Approximately 12,000 humpbacks live in the North Atlantic. Of the 1,000 or so that feed in the Gulf of Maine, more than half exhibit scarring likely resulting from entanglement, according to CCS. Scar acquisition rates indicate that an average of 12 percent of the population becomes entangled annually. In the past few years, CCS received on average 20 disentanglement cases per year, for all species along the Eastern Seaboard, said Scott Landry, director of the Marine Animal Entanglement Response team at CCS.

“People will say that’s a small number, and we say yes, but it’s not the actual number,” Landry said. “What we tend to count are the things we see, the whale that happens to cross our path and we see it’s entangled. There’s a lot of evidence that there are a lot of whales swimming around with gear on them right now. The ocean is big, and they move around a lot."

TASK DETAILS: Duplicate the part of the whale entanglement passage starting with "Approximately 12,000 humpbacks" and going on through "team at CCS.".

DATA PROVIDED:
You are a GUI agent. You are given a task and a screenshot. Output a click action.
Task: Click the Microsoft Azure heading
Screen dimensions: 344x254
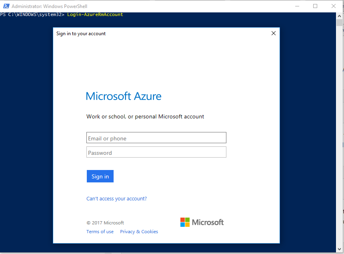pyautogui.click(x=124, y=96)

EXERCISE RESULT:
Approximately 12,000 humpbacks live in the North Atlantic. Of the 1,000 or so that feed in the Gulf of Maine, more than half exhibit scarring likely resulting from entanglement, according to CCS. Scar acquisition rates indicate that an average of 12 percent of the population becomes entangled annually. In the past few years, CCS received on average 20 disentanglement cases per year, for all species along the Eastern Seaboard, said Scott Landry, director of the Marine Animal Entanglement Response team at CCS.